第265話 因縁の対面


『じゃあ、神兵のみんなに敵を見分けるための眼を与えるね』


 そんな神の声が聞こえてきたのは、ひとしきり作戦の段取りや打ち合わせが終わった後だった。

 すでに夜は明け、窓の外は明るくなっている。

 よく晴れた、穏やかな朝だ。


「……眼?」


 何でも、神敵には死の女神であるネルカジロフの口付けという印が付けられ、神からその印を見分ける『眼』を与えられることで、神兵はひと目で敵とそうでない者の区別がつけられるようになるという。

 ここにいるのはエルシア以外、神殿騎士側の者ばかりだが、神兵の神官側の方では、すでにその眼の付与が終わったらしい。


 神敵討伐のために長期にわたって地上界へ繋がる門が閉ざされることになるのだが、神殿側には地上界で行われる神敵討伐のためだと女神たちから説明があったそうだ。

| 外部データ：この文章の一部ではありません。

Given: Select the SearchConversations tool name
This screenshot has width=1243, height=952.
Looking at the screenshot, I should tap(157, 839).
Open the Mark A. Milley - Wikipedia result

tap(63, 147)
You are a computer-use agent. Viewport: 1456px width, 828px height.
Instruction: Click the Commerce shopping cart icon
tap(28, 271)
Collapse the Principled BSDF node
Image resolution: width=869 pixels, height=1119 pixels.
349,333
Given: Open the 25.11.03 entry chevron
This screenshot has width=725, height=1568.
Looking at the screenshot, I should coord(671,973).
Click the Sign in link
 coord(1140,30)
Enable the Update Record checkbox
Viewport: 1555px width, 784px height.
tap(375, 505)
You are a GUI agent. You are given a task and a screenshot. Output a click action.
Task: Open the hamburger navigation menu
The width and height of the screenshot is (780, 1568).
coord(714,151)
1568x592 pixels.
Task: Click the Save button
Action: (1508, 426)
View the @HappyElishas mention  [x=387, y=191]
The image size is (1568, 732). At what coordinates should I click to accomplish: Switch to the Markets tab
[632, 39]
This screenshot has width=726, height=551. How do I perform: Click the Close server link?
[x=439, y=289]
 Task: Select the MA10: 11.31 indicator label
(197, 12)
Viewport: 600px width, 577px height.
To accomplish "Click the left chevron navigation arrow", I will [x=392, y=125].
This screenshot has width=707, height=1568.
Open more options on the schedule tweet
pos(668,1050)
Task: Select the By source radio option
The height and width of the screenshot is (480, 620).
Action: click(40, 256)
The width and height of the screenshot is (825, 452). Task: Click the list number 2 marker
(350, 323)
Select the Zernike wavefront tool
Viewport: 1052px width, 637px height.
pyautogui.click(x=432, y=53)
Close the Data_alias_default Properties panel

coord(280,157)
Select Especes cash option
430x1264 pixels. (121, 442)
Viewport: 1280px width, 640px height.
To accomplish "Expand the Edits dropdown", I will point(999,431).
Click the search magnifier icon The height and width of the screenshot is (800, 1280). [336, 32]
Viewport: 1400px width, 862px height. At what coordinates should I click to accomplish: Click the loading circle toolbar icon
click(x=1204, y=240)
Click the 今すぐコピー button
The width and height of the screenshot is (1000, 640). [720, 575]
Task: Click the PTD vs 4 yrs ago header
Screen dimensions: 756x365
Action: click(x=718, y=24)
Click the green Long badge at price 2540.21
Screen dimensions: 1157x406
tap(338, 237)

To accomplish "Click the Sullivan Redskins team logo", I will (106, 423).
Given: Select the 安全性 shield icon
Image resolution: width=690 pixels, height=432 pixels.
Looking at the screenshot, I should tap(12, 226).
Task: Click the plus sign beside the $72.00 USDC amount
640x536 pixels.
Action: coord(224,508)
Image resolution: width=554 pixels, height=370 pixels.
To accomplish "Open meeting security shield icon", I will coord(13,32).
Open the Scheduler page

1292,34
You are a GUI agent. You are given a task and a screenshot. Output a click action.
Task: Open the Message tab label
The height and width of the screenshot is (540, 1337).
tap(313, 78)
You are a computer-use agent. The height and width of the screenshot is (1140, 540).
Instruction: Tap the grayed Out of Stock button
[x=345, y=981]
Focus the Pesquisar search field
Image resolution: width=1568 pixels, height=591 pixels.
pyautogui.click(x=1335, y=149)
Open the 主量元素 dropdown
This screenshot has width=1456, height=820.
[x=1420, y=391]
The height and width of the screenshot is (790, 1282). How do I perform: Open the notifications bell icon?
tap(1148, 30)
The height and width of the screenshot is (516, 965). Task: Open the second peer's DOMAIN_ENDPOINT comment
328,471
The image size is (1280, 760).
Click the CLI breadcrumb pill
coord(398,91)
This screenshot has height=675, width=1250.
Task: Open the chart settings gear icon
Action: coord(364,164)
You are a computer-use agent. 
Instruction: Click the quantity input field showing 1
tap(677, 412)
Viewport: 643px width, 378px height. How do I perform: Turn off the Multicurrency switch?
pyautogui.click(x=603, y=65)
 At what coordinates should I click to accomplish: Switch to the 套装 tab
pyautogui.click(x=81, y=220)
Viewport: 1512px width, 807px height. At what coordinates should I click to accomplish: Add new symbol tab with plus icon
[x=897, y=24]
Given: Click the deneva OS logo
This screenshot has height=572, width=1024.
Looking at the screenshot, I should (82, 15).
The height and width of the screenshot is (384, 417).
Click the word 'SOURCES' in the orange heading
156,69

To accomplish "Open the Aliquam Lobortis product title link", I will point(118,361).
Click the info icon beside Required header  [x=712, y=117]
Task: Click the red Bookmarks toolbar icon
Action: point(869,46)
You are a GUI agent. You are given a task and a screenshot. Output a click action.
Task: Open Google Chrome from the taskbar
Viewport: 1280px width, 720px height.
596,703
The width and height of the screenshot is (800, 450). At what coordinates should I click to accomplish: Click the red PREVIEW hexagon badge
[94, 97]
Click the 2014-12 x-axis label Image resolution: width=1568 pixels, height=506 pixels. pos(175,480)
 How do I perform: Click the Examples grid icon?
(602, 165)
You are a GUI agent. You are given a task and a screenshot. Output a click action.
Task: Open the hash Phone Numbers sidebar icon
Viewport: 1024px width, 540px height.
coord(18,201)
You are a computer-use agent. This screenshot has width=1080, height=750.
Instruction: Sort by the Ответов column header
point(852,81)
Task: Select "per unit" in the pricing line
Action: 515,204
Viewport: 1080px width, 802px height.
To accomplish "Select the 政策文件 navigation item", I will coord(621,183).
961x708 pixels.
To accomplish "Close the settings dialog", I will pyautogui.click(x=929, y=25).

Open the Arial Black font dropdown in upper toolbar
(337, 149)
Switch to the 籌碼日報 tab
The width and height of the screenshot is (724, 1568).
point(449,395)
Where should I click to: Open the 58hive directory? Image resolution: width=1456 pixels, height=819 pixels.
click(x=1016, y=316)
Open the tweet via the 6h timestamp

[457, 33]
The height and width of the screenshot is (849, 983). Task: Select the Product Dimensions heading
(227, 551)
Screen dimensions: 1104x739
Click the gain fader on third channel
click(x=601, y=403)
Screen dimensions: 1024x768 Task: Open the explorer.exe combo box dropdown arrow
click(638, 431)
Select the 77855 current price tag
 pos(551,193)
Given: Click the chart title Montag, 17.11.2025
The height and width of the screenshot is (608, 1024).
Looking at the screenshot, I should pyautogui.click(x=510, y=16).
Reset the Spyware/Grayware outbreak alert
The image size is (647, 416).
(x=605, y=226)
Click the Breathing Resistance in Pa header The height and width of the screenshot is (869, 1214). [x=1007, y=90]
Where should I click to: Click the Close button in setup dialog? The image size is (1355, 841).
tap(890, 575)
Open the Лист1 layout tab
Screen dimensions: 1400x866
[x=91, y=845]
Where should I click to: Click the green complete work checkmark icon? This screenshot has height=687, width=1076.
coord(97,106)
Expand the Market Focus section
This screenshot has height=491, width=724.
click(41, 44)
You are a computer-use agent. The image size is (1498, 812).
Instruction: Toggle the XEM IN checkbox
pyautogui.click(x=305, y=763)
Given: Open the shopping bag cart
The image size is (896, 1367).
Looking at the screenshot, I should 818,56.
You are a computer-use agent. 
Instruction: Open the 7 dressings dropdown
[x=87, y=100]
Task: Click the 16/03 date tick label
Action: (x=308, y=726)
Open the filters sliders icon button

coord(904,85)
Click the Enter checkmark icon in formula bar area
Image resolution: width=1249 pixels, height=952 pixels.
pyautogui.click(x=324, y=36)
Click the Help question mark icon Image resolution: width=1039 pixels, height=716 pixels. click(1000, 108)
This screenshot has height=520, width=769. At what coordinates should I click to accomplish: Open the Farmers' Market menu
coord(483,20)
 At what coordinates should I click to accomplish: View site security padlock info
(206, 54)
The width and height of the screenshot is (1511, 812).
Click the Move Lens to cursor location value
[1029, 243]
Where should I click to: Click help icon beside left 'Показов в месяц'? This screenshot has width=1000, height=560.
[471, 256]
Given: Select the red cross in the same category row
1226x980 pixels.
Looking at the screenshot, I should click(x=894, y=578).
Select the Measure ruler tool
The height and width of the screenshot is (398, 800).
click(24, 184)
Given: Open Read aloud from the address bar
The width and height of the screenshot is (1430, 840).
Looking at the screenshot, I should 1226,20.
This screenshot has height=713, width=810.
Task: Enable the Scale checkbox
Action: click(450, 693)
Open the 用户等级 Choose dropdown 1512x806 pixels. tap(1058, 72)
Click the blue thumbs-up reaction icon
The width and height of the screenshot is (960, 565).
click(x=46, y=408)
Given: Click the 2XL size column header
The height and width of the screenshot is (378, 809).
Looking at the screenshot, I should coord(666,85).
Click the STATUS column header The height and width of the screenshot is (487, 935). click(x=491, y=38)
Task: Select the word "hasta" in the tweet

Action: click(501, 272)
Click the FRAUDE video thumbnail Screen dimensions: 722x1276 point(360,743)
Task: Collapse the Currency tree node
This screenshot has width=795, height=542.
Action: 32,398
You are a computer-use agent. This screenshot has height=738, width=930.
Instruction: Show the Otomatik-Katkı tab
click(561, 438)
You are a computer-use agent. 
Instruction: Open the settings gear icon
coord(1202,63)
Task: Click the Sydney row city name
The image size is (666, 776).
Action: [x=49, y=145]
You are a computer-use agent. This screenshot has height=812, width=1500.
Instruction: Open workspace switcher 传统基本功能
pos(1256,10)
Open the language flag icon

 そのため、朝になって門が開いてなくても誰も不審に思うことはないという。

 門を閉じている間は裁判も休みだから、ちょっとした休暇期間だと考えている者も多いらしい。呑気なものだ。


 しかし。


『……ん? あれ?』


 いざ眼の付与をするぞ、となったところで、神から予想外のことに直面したような声が上がる。


『ねぇ、白虎。キミ、魔力はどうしたのさ?』


 その問いかけで皆の視線がガインに集中する。

 この場にいる者は、ガインが白虎の獣人であることを知っている者ばかりだ。


「…………は? 俺?」

『キミの中にあるはずの魔力がないんだけど?』


 魔力を持たない者には眼を与えることが出来ない、と神は言う。


「俺は元から魔力なんて持っていないが?」

『いやいや、そんな訳ないから。キミは神獣なんだから、魔力がないなんて有り得ないよ』

「……しんじゅう?」


 何だそれ、とガインは首を傾げる。

 神は『魔力を持たない者は初めから神兵として選んでいない』と言い切り、う~ん、と悩むような声を出す。

 その場の全員が戸惑う顔を見合わせた。


『……あ、分かった。キミ、ちょっと子供を連れて来てよ』

「はあぁぁあ!?」


 この場にいる者でも、ルーリアの存在は一部の者しか知らない。それなのに、いきなり子供の存在を神に暴露され、ガインは慌てふためいた。


「何だ、ガイン! お前、子がいたのか!?」


 初孫の誕生を、たった今知ったかのようにダジェットが喜色満面でガインに抱きつこうとする。が、ガインはそれを全力で避け、代わりにキースクリフを押しつけた。今はそれどころではない。


「いや、それは」

『もしそれが出来ないなら、キミは今回の神兵から外すけど。どうする?』

「!!……くっ」


 どうするもこうするも、この戦いに自分が参加しないという選択肢はない。

 ガインはエルシアの護衛から離れられない自分の代わりに、リューズベルトにルーリアを迎えに行くよう頼んだ。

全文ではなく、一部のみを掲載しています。